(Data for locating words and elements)
..............................
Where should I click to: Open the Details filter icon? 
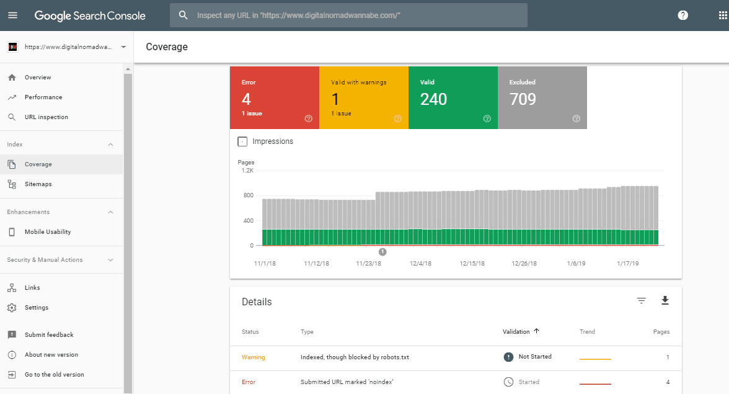(642, 301)
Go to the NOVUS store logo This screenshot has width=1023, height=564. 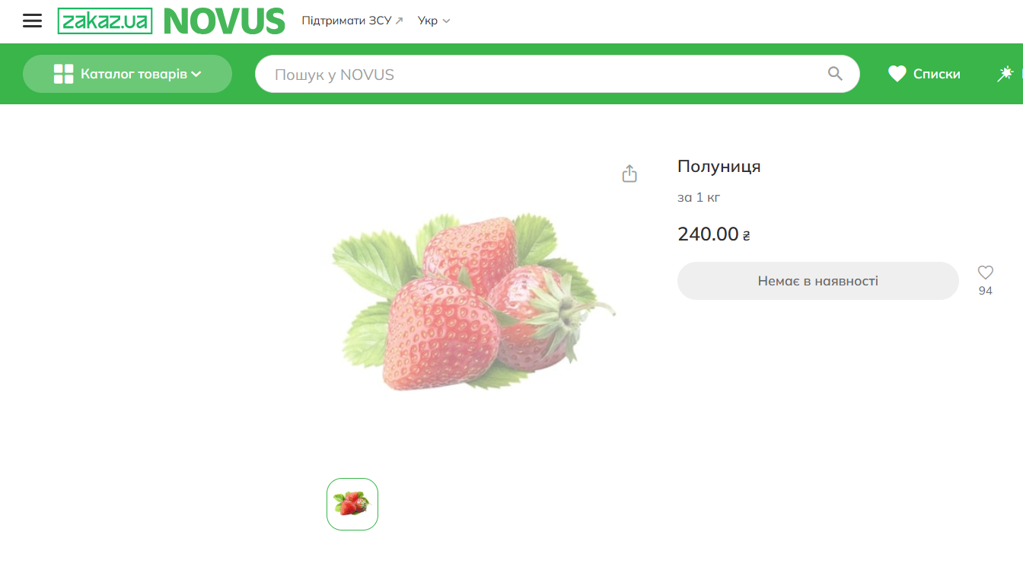(x=225, y=21)
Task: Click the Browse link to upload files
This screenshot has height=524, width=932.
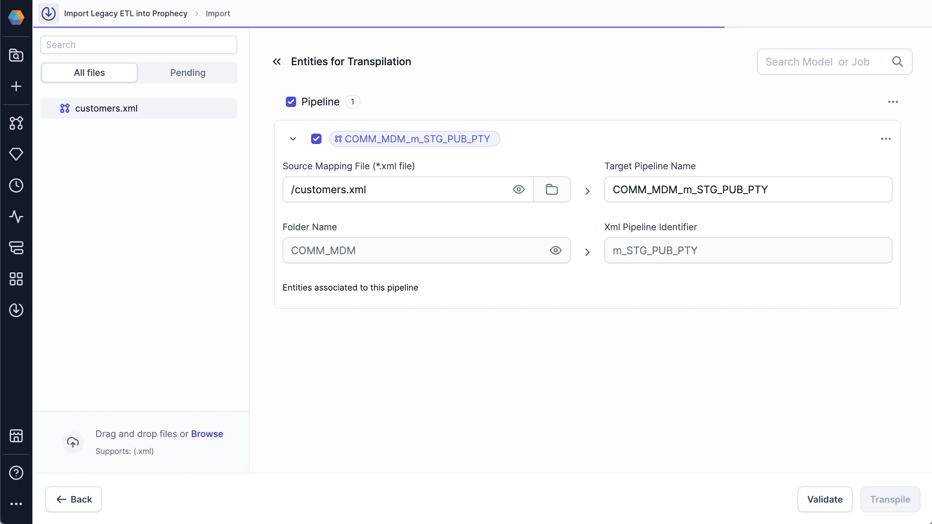Action: click(x=207, y=433)
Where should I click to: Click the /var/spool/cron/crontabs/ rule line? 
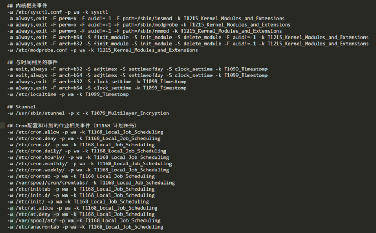pyautogui.click(x=91, y=182)
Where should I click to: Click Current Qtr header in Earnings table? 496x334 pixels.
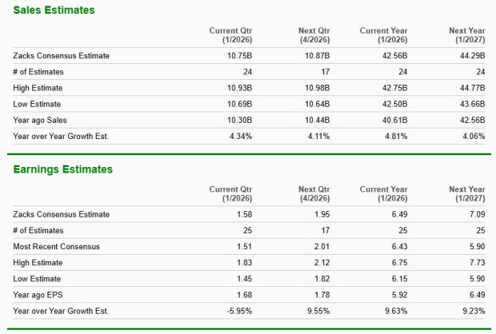coord(230,193)
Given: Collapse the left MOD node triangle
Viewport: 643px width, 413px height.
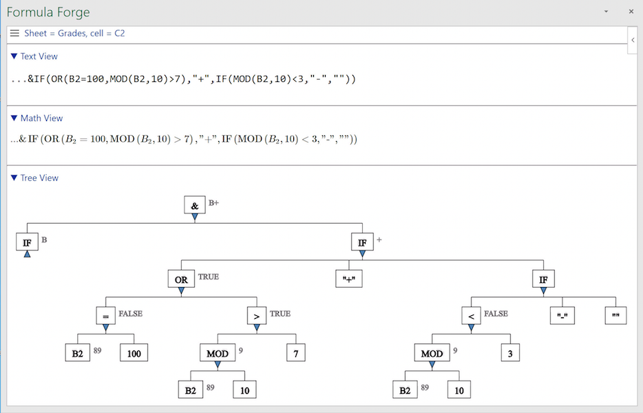Looking at the screenshot, I should (x=218, y=365).
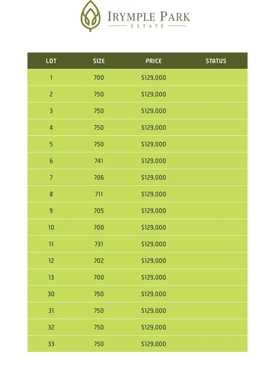Click size 705 for lot 9
This screenshot has height=380, width=272.
(x=99, y=211)
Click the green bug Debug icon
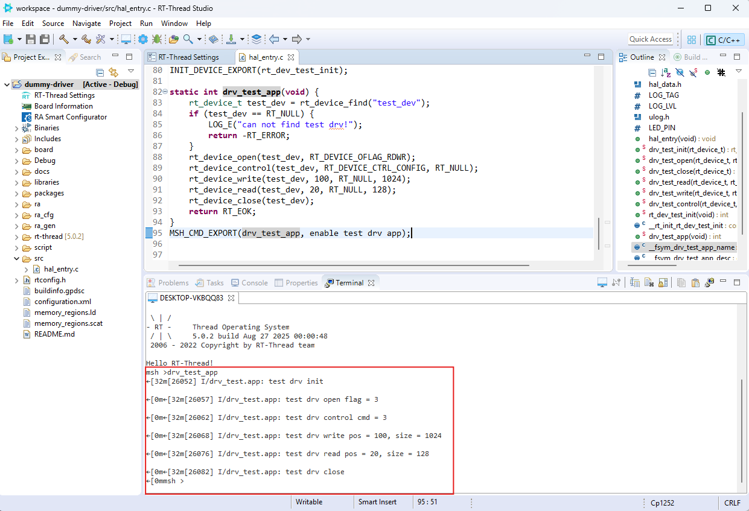The height and width of the screenshot is (511, 749). point(157,39)
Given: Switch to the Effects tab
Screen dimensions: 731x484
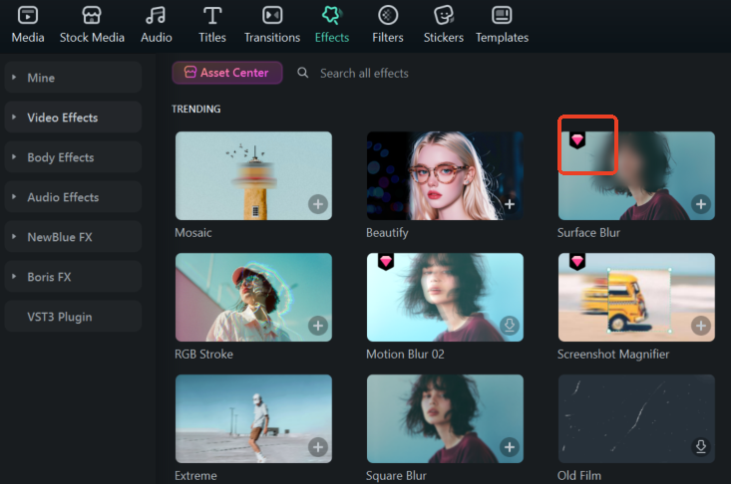Looking at the screenshot, I should [x=332, y=25].
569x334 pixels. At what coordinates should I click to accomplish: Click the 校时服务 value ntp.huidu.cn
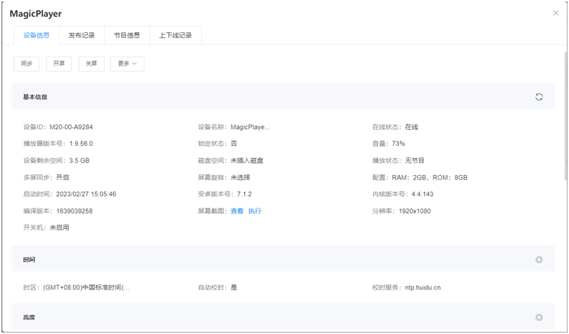(x=423, y=287)
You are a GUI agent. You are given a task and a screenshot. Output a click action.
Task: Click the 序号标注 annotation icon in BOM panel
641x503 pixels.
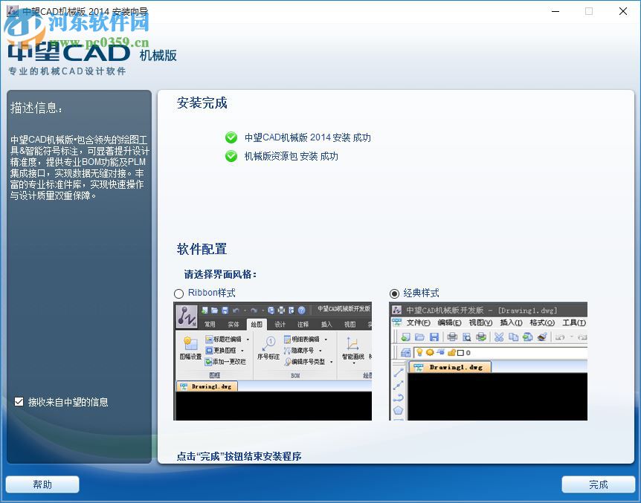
..............................
Copy the lines of the records exactly, from the line that contains "Given: Collapse the left MOD node triangle" through the end of the records. Leave the pictures out of your answer.

Given: Collapse the left MOD node triangle
Viewport: 643px width, 413px height.
Looking at the screenshot, I should (x=218, y=365).
Click size 705 for lot 9
This screenshot has height=380, width=272.
(x=99, y=211)
Click the green bug Debug icon
The height and width of the screenshot is (511, 749). point(157,39)
Given: Switch to the Effects tab
Screen dimensions: 731x484
Looking at the screenshot, I should [x=332, y=25].
569x334 pixels. At what coordinates should I click to accomplish: Click the 校时服务 value ntp.huidu.cn
(x=423, y=287)
You are a GUI agent. You are given a task and a screenshot. Output a click action.
Task: Click the 序号标注 annotation icon in BOM panel
641x503 pixels.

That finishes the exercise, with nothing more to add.